▶ [What is needed]: Write the data out again, character for character, with no images.

▶ [Data to use]:
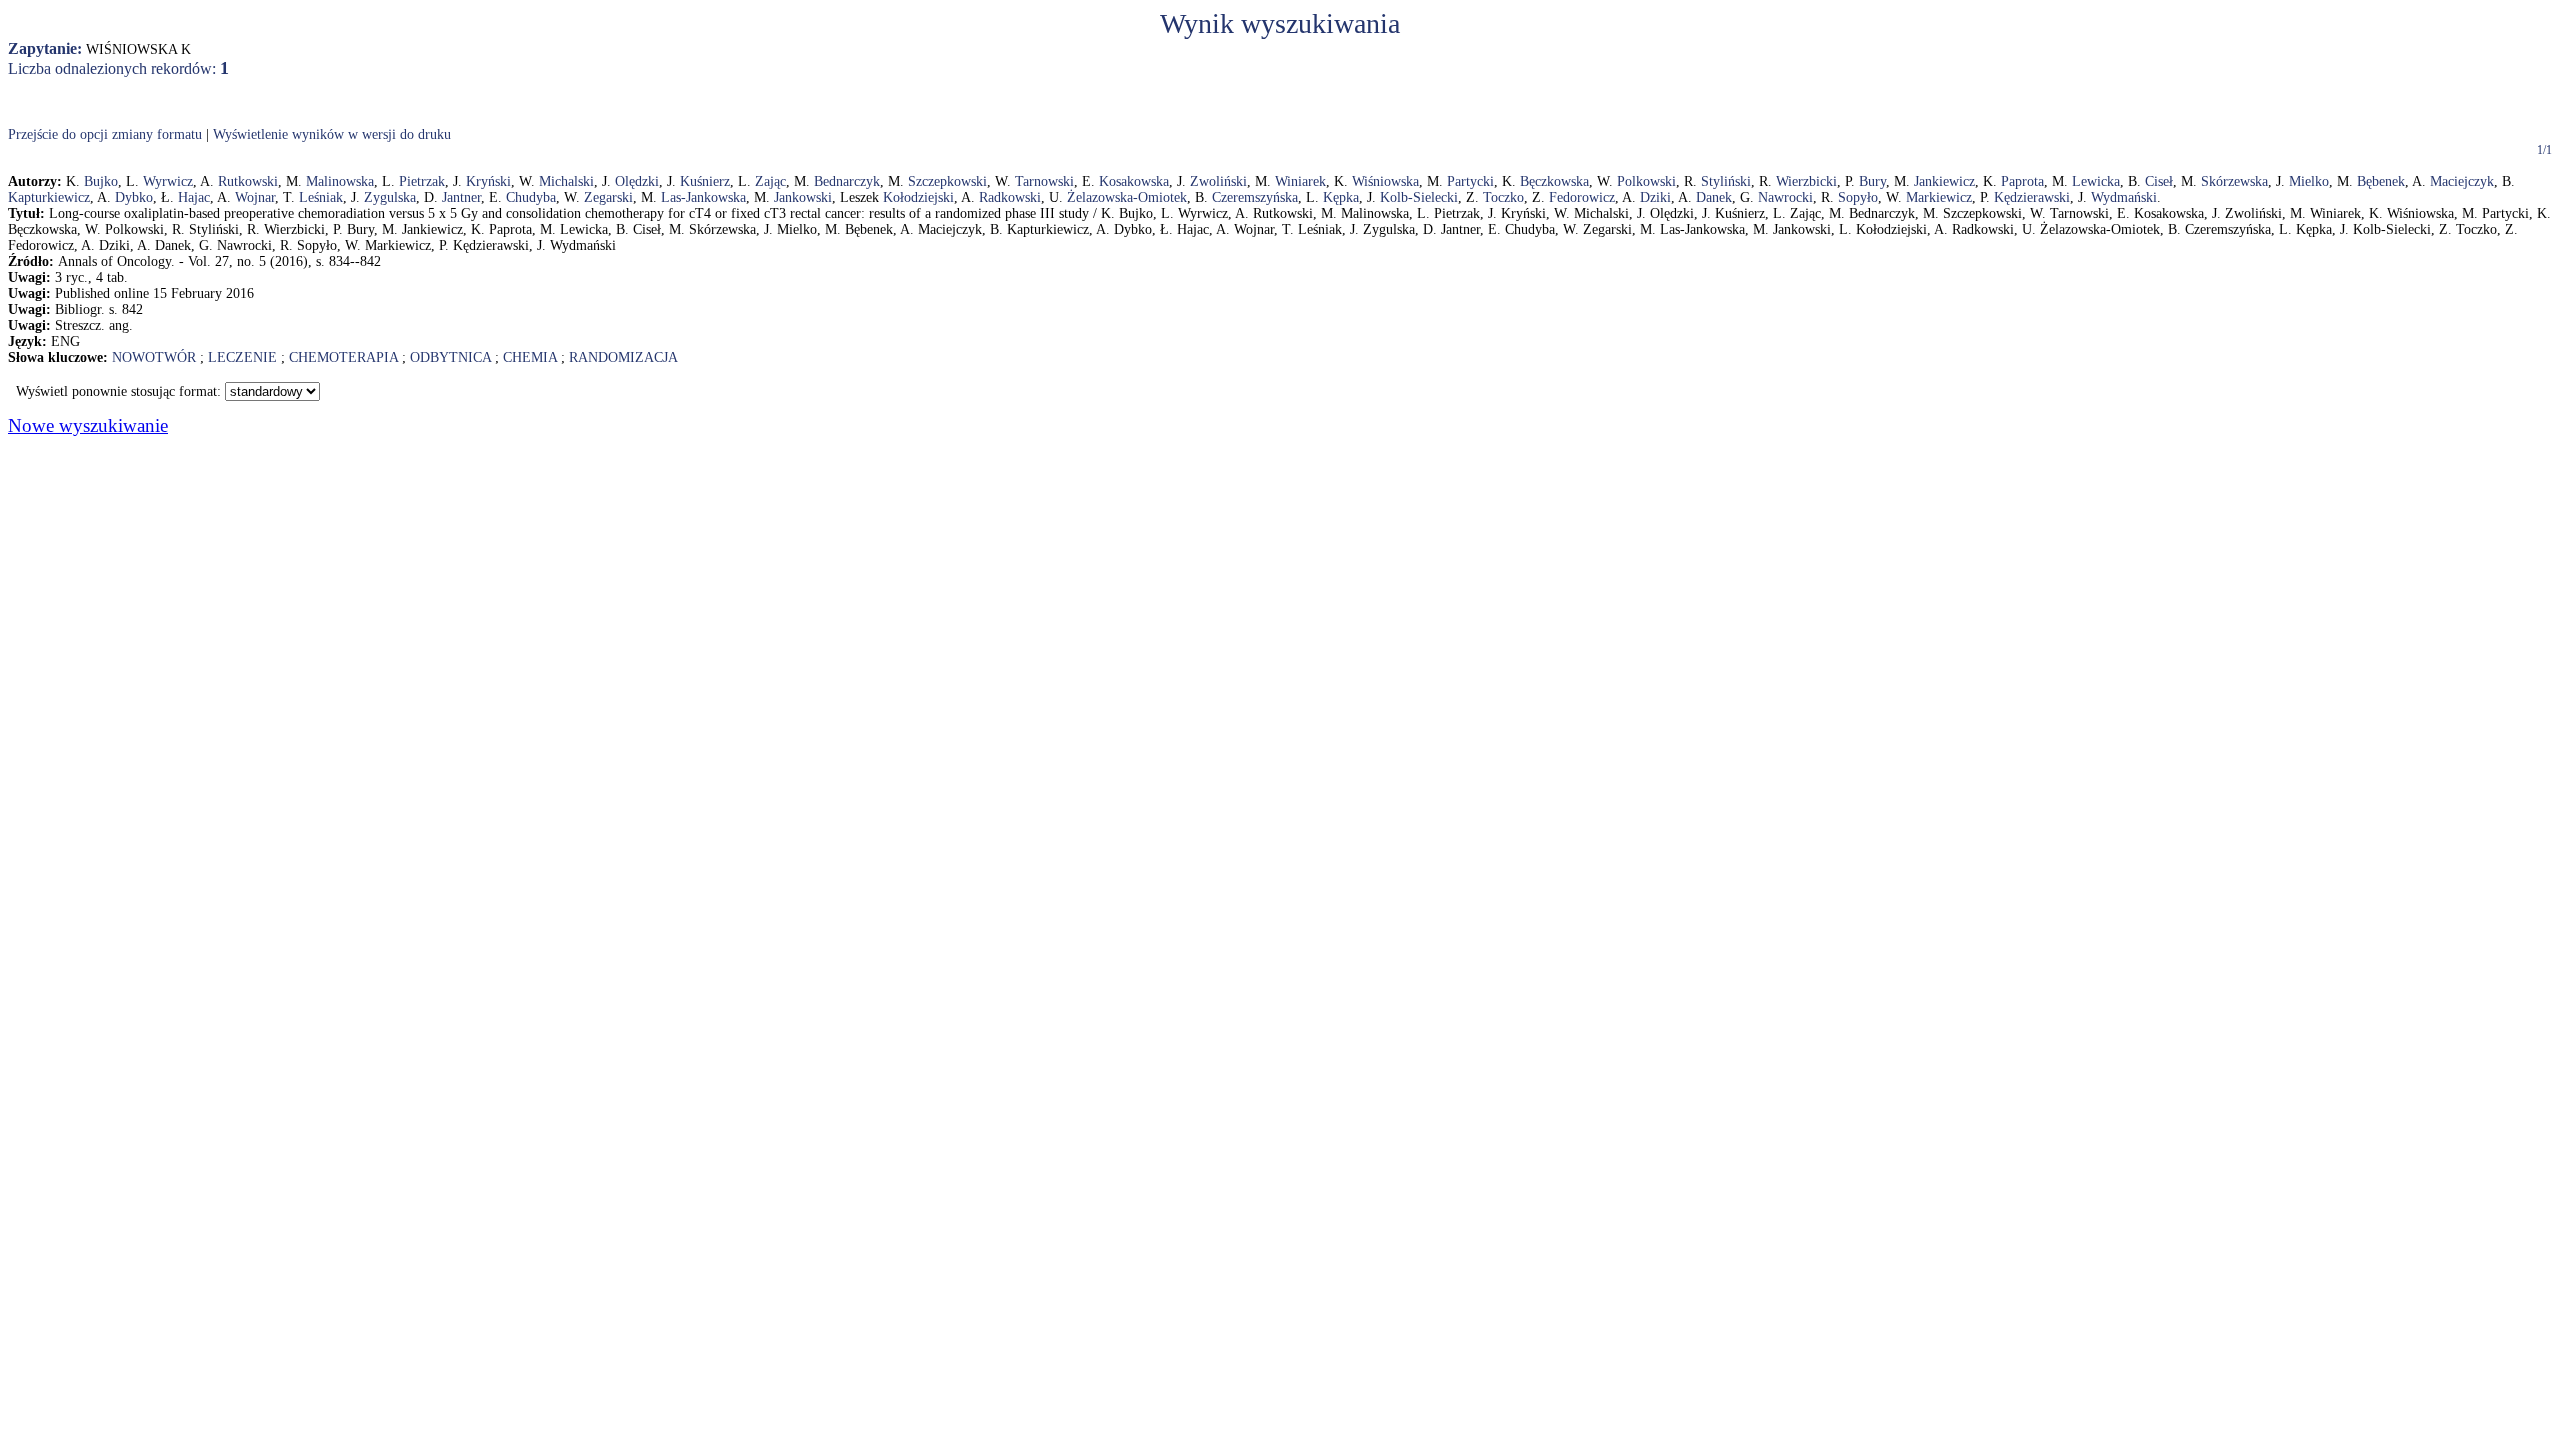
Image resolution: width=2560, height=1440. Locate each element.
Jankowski (803, 197)
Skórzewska (2234, 181)
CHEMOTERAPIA (343, 357)
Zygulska (390, 197)
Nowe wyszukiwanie (88, 425)
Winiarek (1300, 181)
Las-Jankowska (703, 197)
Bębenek (2381, 181)
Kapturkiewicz (49, 197)
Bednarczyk (847, 181)
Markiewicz (1939, 197)
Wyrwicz (168, 181)
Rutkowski (248, 181)
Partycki (1470, 181)
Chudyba (531, 197)
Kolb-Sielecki (1419, 197)
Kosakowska (1134, 181)
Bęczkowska (1554, 181)
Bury (1872, 181)
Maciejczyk (2462, 181)
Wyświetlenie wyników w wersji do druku (332, 134)
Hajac (194, 197)
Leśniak (321, 197)
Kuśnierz (705, 181)
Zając (770, 181)
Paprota (2022, 181)
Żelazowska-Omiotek (1127, 197)
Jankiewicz (1944, 181)
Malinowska (340, 181)
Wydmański (2124, 197)
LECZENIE (242, 357)
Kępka (1341, 197)
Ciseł (2159, 181)
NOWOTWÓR (154, 357)
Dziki (1655, 197)
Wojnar (255, 197)
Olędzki (637, 181)
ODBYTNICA (450, 357)
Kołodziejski (918, 197)
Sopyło (1858, 197)
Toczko (1503, 197)
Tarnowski (1044, 181)
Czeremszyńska (1255, 197)
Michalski (566, 181)
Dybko (134, 197)
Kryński (488, 181)
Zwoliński (1218, 181)
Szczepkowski (947, 181)
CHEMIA (530, 357)
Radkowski (1010, 197)
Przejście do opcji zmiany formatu (105, 134)
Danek (1714, 197)
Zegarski (608, 197)
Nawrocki (1785, 197)
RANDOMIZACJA (623, 357)
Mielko (2309, 181)
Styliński (1726, 181)
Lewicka (2096, 181)
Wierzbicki (1806, 181)
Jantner (461, 197)
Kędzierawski (2032, 197)
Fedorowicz (1582, 197)
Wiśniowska (1385, 181)
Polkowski (1646, 181)
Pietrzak (422, 181)
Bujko (101, 181)
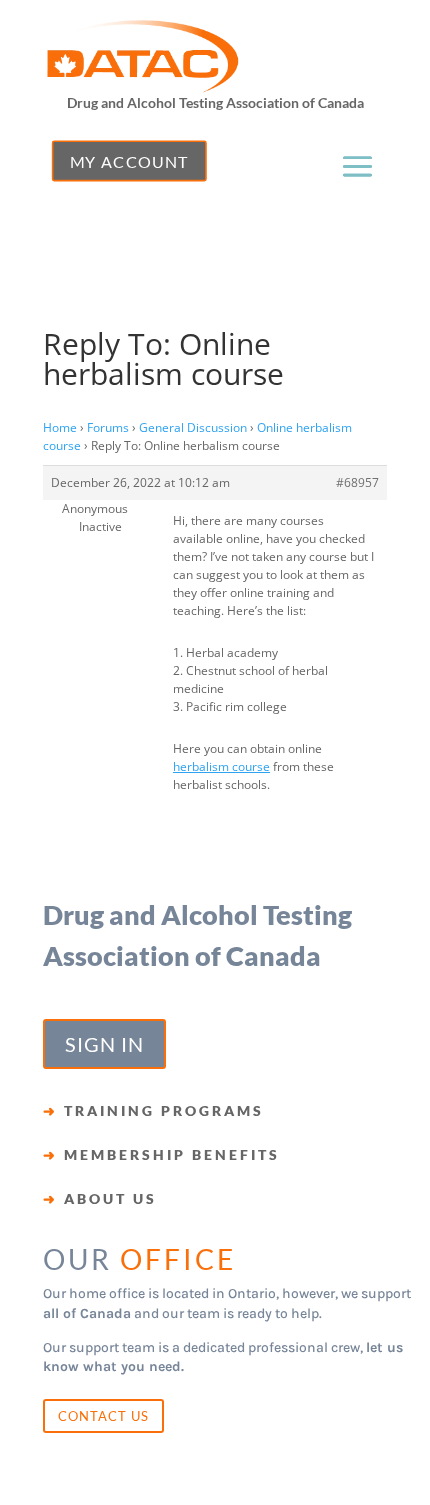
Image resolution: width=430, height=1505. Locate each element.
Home (60, 427)
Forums (108, 427)
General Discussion (193, 427)
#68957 (357, 482)
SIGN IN (104, 1044)
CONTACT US (103, 1416)
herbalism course (221, 766)
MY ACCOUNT (129, 161)
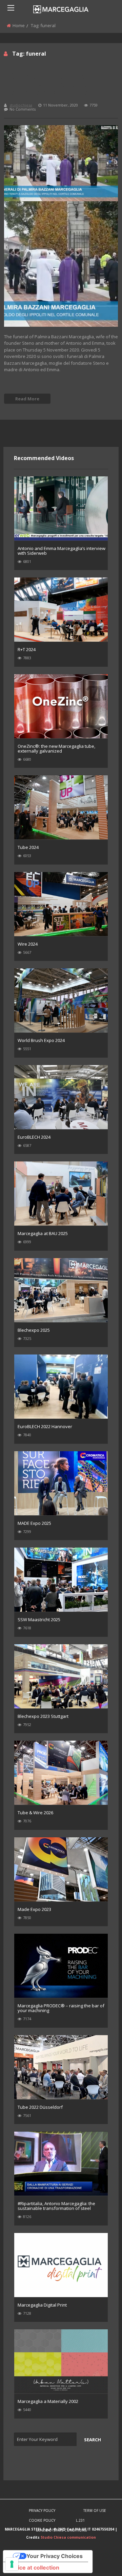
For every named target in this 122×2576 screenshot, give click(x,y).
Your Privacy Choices (54, 2556)
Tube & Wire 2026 (35, 1813)
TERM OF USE (94, 2510)
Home (19, 25)
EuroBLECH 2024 (34, 1137)
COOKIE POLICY (42, 2520)
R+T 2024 (27, 649)
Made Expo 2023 (34, 1909)
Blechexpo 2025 (34, 1330)
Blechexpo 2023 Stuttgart (43, 1716)
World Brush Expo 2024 (41, 1040)
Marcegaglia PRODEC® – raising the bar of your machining (61, 2008)
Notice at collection (33, 2567)
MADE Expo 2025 (34, 1523)
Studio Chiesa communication (68, 2537)
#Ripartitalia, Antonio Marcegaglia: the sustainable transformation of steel (56, 2205)
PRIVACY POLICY (42, 2510)
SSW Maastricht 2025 (39, 1619)
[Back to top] (100, 2560)
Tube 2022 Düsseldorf (40, 2107)
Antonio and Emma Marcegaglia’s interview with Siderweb (61, 550)
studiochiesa (20, 105)
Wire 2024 (28, 944)
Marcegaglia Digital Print (42, 2305)
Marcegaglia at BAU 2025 (43, 1233)
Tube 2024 (28, 847)
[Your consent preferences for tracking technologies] (11, 2564)
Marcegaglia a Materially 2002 (48, 2401)
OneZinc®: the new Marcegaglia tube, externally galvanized (56, 748)
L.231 (80, 2520)
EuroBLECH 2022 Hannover (45, 1426)
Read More (27, 399)
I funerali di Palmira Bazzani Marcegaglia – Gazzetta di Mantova (49, 84)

▶ [Written response]:
Image resolution: width=2560, height=1440. Locate each element.
Jankowski (803, 197)
Skórzewska (2234, 181)
CHEMOTERAPIA (343, 357)
Zygulska (390, 197)
Nowe wyszukiwanie (88, 425)
Winiarek (1300, 181)
Las-Jankowska (703, 197)
Bębenek (2381, 181)
Kapturkiewicz (49, 197)
Bednarczyk (847, 181)
Markiewicz (1939, 197)
Wyrwicz (168, 181)
Rutkowski (248, 181)
Partycki (1470, 181)
Chudyba (531, 197)
Kolb-Sielecki (1419, 197)
Kosakowska (1134, 181)
Bęczkowska (1554, 181)
Bury (1872, 181)
Maciejczyk (2462, 181)
Wyświetlenie wyników w wersji do druku (332, 134)
Hajac (194, 197)
Leśniak (321, 197)
Kuśnierz (705, 181)
Zając (770, 181)
Paprota (2022, 181)
Żelazowska-Omiotek (1127, 197)
Jankiewicz (1944, 181)
Malinowska (340, 181)
Wydmański (2124, 197)
LECZENIE (242, 357)
Kępka (1341, 197)
Ciseł (2159, 181)
NOWOTWÓR (154, 357)
Dziki (1655, 197)
Wojnar (255, 197)
Olędzki (637, 181)
ODBYTNICA (450, 357)
Kołodziejski (918, 197)
Sopyło (1858, 197)
Toczko (1503, 197)
Tarnowski (1044, 181)
Czeremszyńska (1255, 197)
Michalski (566, 181)
Dybko (134, 197)
Kryński (488, 181)
Zwoliński (1218, 181)
Szczepkowski (947, 181)
CHEMIA (530, 357)
Radkowski (1010, 197)
Przejście do opcji zmiany formatu (105, 134)
Danek (1714, 197)
Zegarski (608, 197)
Nawrocki (1785, 197)
RANDOMIZACJA (623, 357)
Mielko (2309, 181)
Styliński (1726, 181)
Lewicka (2096, 181)
Wierzbicki (1806, 181)
Jantner (461, 197)
Kędzierawski (2032, 197)
Fedorowicz (1582, 197)
Wiśniowska (1385, 181)
Polkowski (1646, 181)
Pietrzak (422, 181)
Bujko (101, 181)
Image resolution: width=430, height=1505. Locate each element.
Home (60, 427)
Forums (108, 427)
General Discussion (193, 427)
#68957 (357, 482)
SIGN IN (104, 1044)
CONTACT US (103, 1416)
herbalism course (221, 766)
MY ACCOUNT (129, 161)
For every named target in this 122×2576 screenshot, give click(x,y).
Your Privacy Choices (54, 2556)
Tube & Wire 2026 (35, 1813)
TERM OF USE (94, 2510)
Home (19, 25)
EuroBLECH 2024 (34, 1137)
COOKIE POLICY (42, 2520)
R+T 2024 (27, 649)
Made Expo 2023 (34, 1909)
Blechexpo 2025 (34, 1330)
Blechexpo 2023 Stuttgart (43, 1716)
World Brush Expo 2024 (41, 1040)
Marcegaglia PRODEC® – raising the bar of your machining (61, 2008)
Notice at collection (33, 2567)
MADE Expo 2025 (34, 1523)
Studio Chiesa communication (68, 2537)
#Ripartitalia, Antonio Marcegaglia: the sustainable transformation of steel (56, 2205)
PRIVACY POLICY (42, 2510)
SSW Maastricht 2025 (39, 1619)
[Back to top] (100, 2560)
Tube 2022 Düsseldorf (40, 2107)
Antonio and Emma Marcegaglia’s interview with Siderweb (61, 550)
studiochiesa (20, 105)
Wire 2024 (28, 944)
Marcegaglia Digital Print (42, 2305)
Marcegaglia at BAU 2025 (43, 1233)
Tube 2024 (28, 847)
[Your consent preferences for tracking technologies] (11, 2564)
Marcegaglia a Materially 2002 (48, 2401)
OneZinc®: the new Marcegaglia tube, externally galvanized (56, 748)
L.231 (80, 2520)
EuroBLECH 2022 Hannover (45, 1426)
Read More (27, 399)
I funerali di Palmira Bazzani Marcegaglia – Gazzetta di Mantova (49, 84)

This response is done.